*** Provided records ***

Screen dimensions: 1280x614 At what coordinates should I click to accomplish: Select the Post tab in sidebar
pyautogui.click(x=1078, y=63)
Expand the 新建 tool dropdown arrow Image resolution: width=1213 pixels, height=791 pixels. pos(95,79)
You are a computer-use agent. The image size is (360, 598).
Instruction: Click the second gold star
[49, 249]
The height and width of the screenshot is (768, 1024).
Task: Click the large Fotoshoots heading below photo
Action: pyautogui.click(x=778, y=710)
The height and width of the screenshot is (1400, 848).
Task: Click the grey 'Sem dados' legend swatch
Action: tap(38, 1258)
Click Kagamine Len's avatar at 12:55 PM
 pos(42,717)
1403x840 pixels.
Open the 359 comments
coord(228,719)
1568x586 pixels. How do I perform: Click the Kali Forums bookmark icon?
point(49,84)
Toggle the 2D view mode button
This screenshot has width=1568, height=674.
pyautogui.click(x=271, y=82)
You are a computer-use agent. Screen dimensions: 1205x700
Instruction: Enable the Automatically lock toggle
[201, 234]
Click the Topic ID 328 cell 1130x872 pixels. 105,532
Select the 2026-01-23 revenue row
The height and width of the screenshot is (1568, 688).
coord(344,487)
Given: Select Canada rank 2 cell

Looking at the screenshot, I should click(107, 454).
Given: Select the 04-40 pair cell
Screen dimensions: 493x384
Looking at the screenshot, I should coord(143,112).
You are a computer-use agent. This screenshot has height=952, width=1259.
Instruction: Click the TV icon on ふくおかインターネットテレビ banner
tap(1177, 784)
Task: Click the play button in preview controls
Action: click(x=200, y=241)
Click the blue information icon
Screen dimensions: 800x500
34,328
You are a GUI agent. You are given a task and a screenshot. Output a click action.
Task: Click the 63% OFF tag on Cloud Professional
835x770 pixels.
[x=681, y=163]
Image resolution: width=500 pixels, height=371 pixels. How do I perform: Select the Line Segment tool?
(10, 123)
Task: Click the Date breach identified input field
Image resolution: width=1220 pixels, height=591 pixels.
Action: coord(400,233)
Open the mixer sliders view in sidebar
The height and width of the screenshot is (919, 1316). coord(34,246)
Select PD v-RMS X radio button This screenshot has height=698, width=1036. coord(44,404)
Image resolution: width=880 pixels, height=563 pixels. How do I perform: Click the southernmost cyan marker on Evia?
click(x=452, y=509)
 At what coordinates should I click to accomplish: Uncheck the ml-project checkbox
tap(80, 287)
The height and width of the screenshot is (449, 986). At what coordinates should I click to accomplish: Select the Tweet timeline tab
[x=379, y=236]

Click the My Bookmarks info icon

*** End of Provided records ***

**Work instruction**
Transcribe every line of the records, keeping each one exact.

**Result of this task**
Screen dimensions: 1280x614 At what coordinates should I click to accomplish: Select the Post tab in sidebar
pyautogui.click(x=1078, y=63)
Expand the 新建 tool dropdown arrow Image resolution: width=1213 pixels, height=791 pixels. pos(95,79)
You are a computer-use agent. The image size is (360, 598).
Instruction: Click the second gold star
[49, 249]
The height and width of the screenshot is (768, 1024).
Task: Click the large Fotoshoots heading below photo
Action: pyautogui.click(x=778, y=710)
The height and width of the screenshot is (1400, 848).
Task: Click the grey 'Sem dados' legend swatch
Action: tap(38, 1258)
Click Kagamine Len's avatar at 12:55 PM
 pos(42,717)
1403x840 pixels.
Open the 359 comments
coord(228,719)
1568x586 pixels. How do I perform: Click the Kali Forums bookmark icon?
point(49,84)
Toggle the 2D view mode button
This screenshot has width=1568, height=674.
pyautogui.click(x=271, y=82)
You are a computer-use agent. Screen dimensions: 1205x700
Instruction: Enable the Automatically lock toggle
[201, 234]
Click the Topic ID 328 cell 1130x872 pixels. 105,532
Select the 2026-01-23 revenue row
The height and width of the screenshot is (1568, 688).
coord(344,487)
Given: Select Canada rank 2 cell

Looking at the screenshot, I should click(107, 454).
Given: Select the 04-40 pair cell
Screen dimensions: 493x384
Looking at the screenshot, I should coord(143,112).
You are a computer-use agent. This screenshot has height=952, width=1259.
Instruction: Click the TV icon on ふくおかインターネットテレビ banner
tap(1177, 784)
Task: Click the play button in preview controls
Action: click(x=200, y=241)
Click the blue information icon
Screen dimensions: 800x500
34,328
You are a GUI agent. You are given a task and a screenshot. Output a click action.
Task: Click the 63% OFF tag on Cloud Professional
835x770 pixels.
[x=681, y=163]
Image resolution: width=500 pixels, height=371 pixels. How do I perform: Select the Line Segment tool?
(10, 123)
Task: Click the Date breach identified input field
Image resolution: width=1220 pixels, height=591 pixels.
Action: coord(400,233)
Open the mixer sliders view in sidebar
The height and width of the screenshot is (919, 1316). coord(34,246)
Select PD v-RMS X radio button This screenshot has height=698, width=1036. coord(44,404)
Image resolution: width=880 pixels, height=563 pixels. How do I perform: Click the southernmost cyan marker on Evia?
click(x=452, y=509)
 At what coordinates should I click to accomplish: Uncheck the ml-project checkbox
tap(80, 287)
The height and width of the screenshot is (449, 986). At what coordinates should I click to accomplish: Select the Tweet timeline tab
[x=379, y=236]

Click the My Bookmarks info icon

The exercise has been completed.